IMO, it is balanced; indeed, in many ways, it might even be construed as being slightly biased toward the consensus pro-warming position. This report does not, for example, disucss the cosmic ray hypothesis of the Danish physicist, Hans Svensmark (explained here with a link to Svensmark's very important paper), even though that hypothesis is gaining some experimental support; nor does this report address the well-known problems of instrumental temperature measurements (resulting in adjustments that have the analytically convenient effect of increasing the degree of warming over time) or the poorly understood reliabilities of proxies (e.g., tree rings, ice cores, etc) for measuring long term baselines.
What makes this report and its accompanying editorial (here) interesting is not only its balance but the fact that, to date, The Economist has leaned toward the “pro-warming” side of the climate science debate; so, this report indicates a shift to a more ambivalent position.
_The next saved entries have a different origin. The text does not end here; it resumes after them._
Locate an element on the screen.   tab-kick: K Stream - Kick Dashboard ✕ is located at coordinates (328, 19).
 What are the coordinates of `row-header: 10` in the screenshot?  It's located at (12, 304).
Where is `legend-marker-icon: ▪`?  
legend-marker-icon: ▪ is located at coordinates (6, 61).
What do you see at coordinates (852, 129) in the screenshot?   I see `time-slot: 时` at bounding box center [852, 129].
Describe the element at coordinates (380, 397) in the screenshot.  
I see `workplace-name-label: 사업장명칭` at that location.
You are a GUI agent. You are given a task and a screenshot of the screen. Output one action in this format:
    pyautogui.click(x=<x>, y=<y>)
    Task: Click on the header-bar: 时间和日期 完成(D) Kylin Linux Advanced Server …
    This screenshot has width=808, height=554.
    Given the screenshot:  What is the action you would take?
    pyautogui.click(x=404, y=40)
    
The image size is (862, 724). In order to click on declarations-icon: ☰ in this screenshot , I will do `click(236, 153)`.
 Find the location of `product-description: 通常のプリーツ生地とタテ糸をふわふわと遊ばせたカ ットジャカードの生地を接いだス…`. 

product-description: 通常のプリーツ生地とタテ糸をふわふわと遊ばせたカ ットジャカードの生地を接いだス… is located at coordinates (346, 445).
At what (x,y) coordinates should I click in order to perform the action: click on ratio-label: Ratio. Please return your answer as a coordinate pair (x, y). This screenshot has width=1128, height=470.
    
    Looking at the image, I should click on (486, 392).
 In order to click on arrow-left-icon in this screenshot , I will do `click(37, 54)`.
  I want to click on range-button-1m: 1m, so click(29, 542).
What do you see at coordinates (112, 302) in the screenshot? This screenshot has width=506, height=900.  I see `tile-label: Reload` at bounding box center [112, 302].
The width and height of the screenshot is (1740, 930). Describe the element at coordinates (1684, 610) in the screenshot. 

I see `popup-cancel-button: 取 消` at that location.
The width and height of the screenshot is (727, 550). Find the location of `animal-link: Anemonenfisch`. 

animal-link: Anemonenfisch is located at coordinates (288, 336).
All in all, I think The Economist has introduced a sound dose of sanity to what has become a totured unscientific emotional debate, reminiscent of those I saw repeatedly in the Pentagon's politically motivated uses of science to support weapons advocacy.
Chuck Spinney
The climate may be heating up less in response to greenhouse-gas emissions than was once thought. But that does not mean the problem is going away
OVER the past 15 years air temperatures at the Earth’s surface have been flat while greenhouse-gas emissions have continued to soar. The world added roughly 100 billion tonnes of carbon to the atmosphere between 2000 and 2010. That is about a quarter of all the CO₂ put there by humanity since 1750. And yet, as James Hansen, the head of NASA’s Goddard Institute for Space Studies, observes, “the five-year mean global temperature has been flat for a decade.”